Work item
Your output should consist solely of the lines from the one with "Let’s Get Together" through the end of the records, reproduced exactly, both ends included.

Exercise input

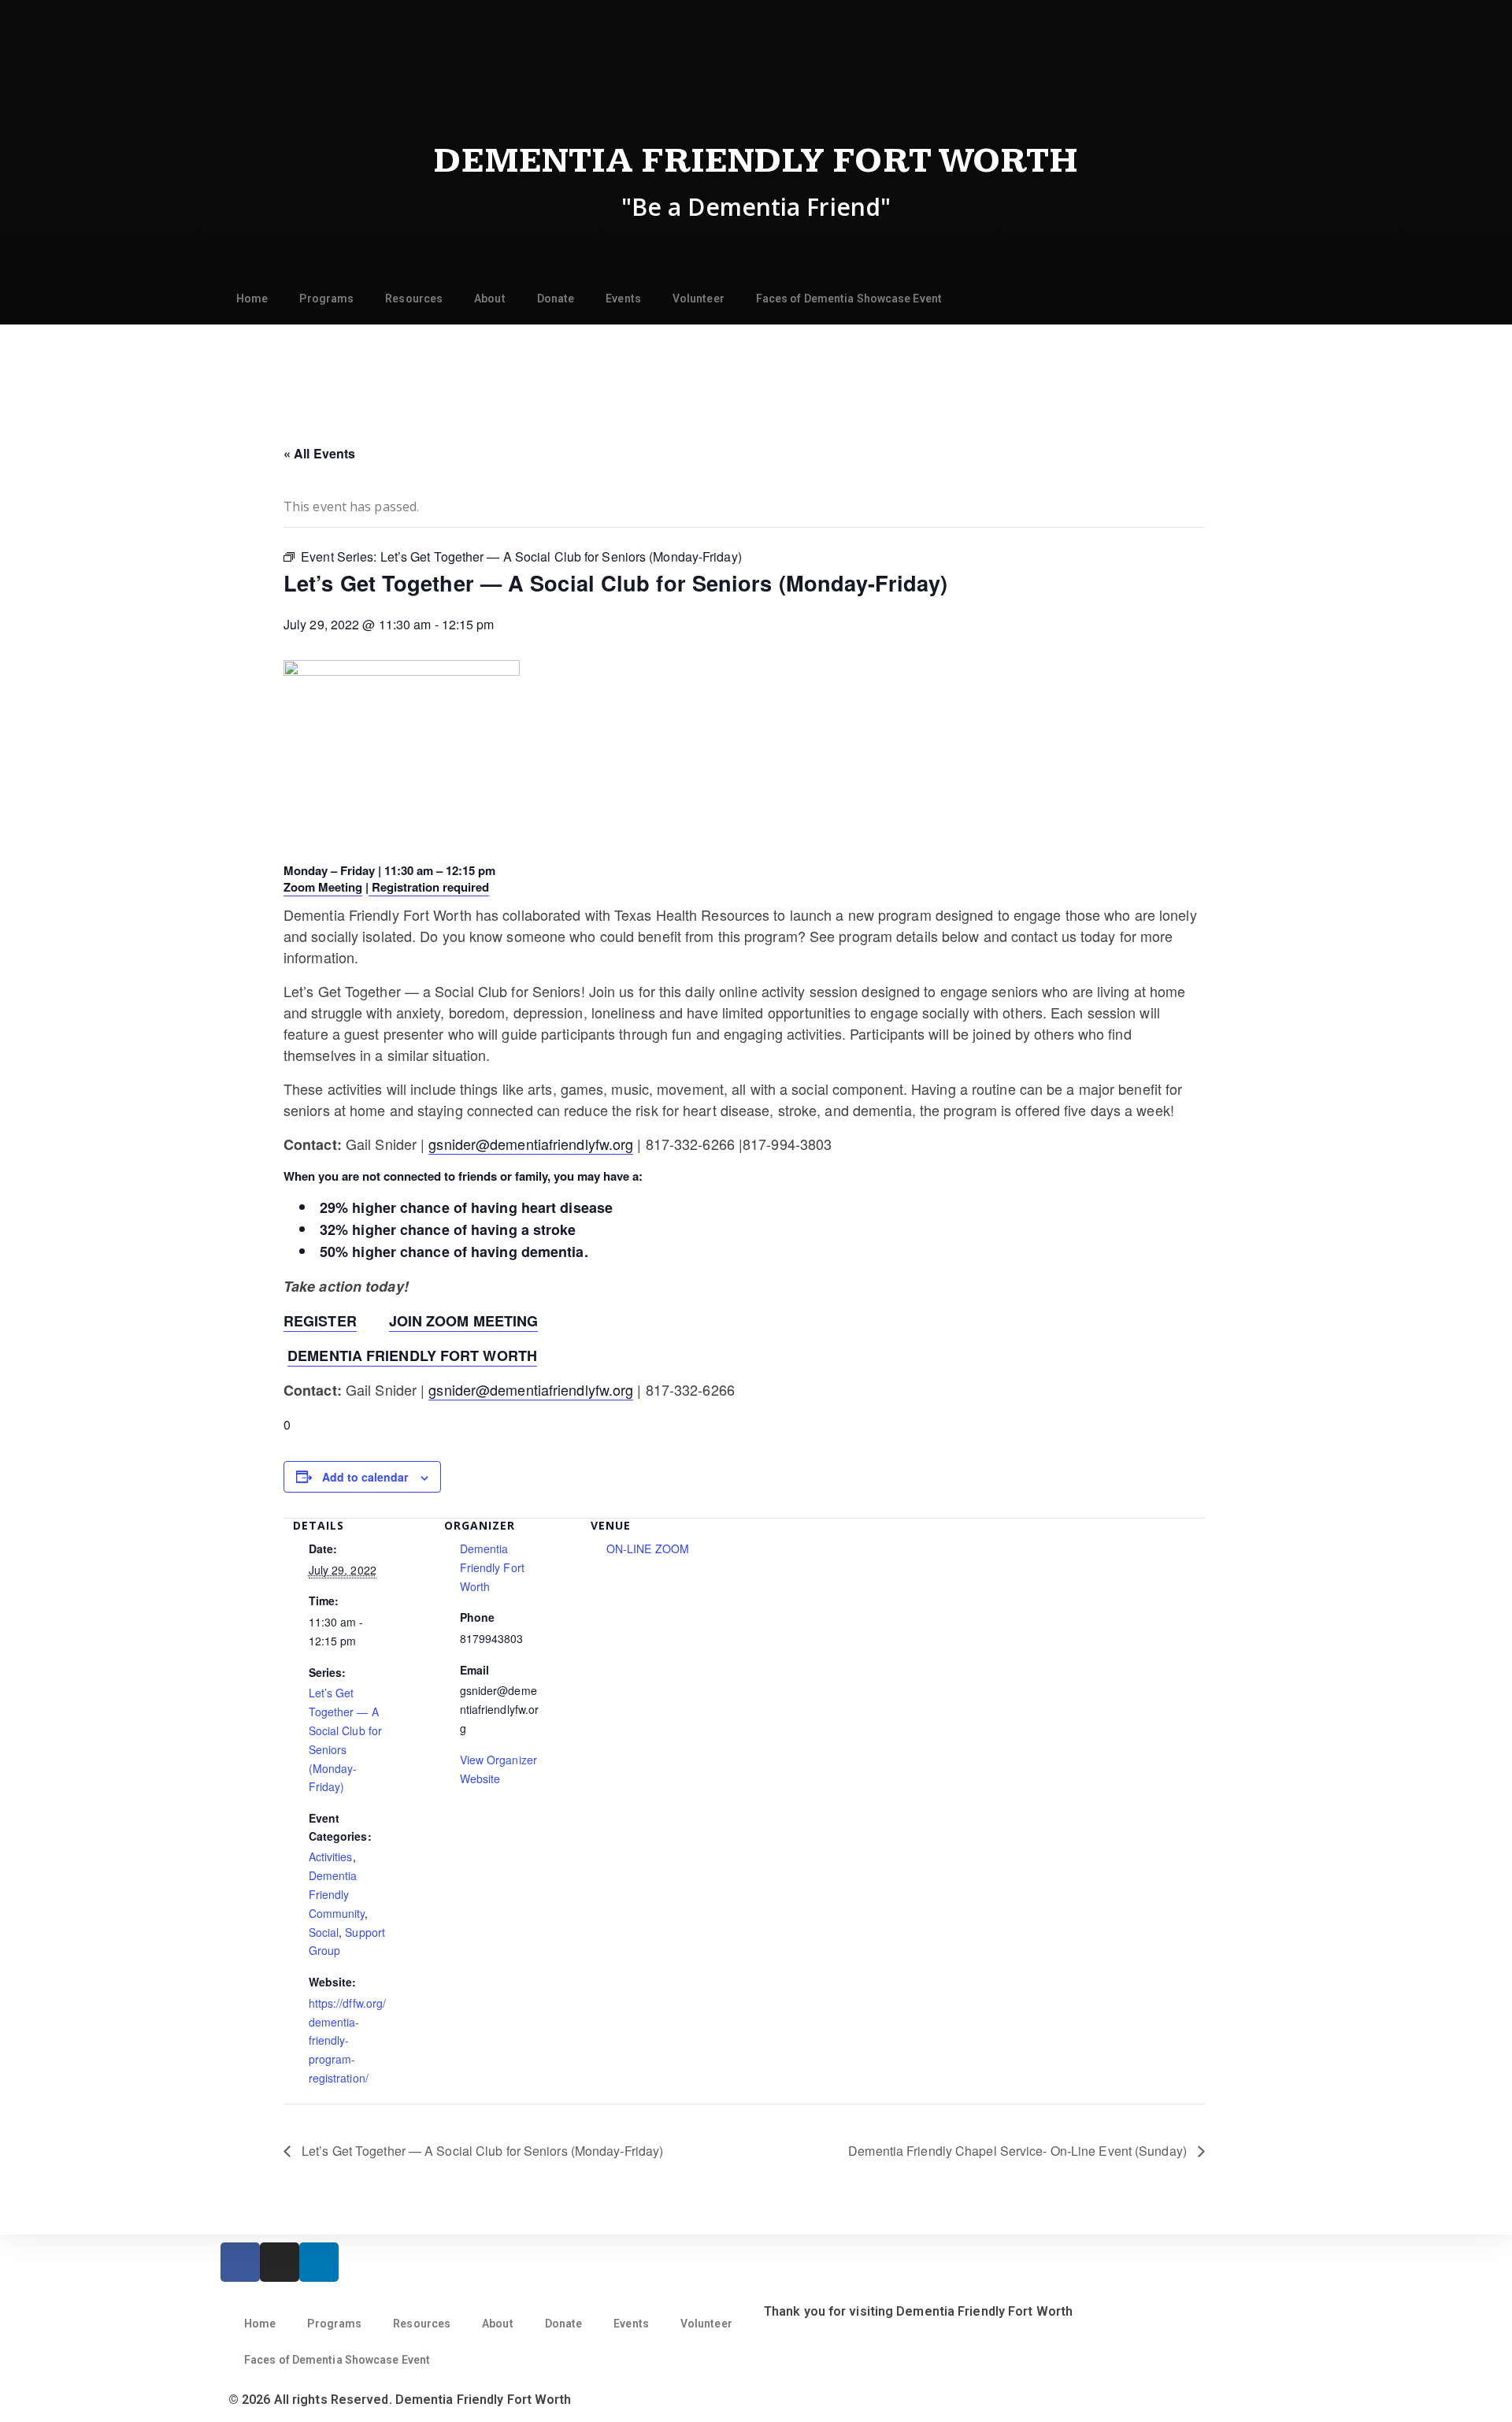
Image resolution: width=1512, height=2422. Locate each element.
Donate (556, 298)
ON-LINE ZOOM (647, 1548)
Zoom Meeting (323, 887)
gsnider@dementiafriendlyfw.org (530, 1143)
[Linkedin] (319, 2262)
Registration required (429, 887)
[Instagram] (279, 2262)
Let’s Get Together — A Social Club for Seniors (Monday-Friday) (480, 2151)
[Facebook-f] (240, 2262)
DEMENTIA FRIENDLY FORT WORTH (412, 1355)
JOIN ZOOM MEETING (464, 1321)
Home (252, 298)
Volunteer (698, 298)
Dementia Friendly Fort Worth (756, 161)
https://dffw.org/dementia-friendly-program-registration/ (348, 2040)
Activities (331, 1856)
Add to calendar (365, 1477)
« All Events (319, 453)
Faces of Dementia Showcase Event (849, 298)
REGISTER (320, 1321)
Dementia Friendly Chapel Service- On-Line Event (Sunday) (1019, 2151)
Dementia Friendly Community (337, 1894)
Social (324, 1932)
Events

Task result
Let’s Get Together — A Social Club for Seniors (Monday-Friday) (480, 2151)
[Facebook-f] (240, 2262)
DEMENTIA FRIENDLY FORT WORTH (412, 1355)
JOIN ZOOM MEETING (464, 1321)
Home (252, 298)
Volunteer (698, 298)
Dementia Friendly Fort Worth (756, 161)
https://dffw.org/dementia-friendly-program-registration/ (348, 2040)
Activities (331, 1856)
Add to calendar (365, 1477)
« All Events (319, 453)
Faces of Dementia Showcase Event (849, 298)
REGISTER (320, 1321)
Dementia Friendly Chapel Service- On-Line Event (Sunday) (1019, 2151)
Dementia Friendly Community (337, 1894)
Social (324, 1932)
Events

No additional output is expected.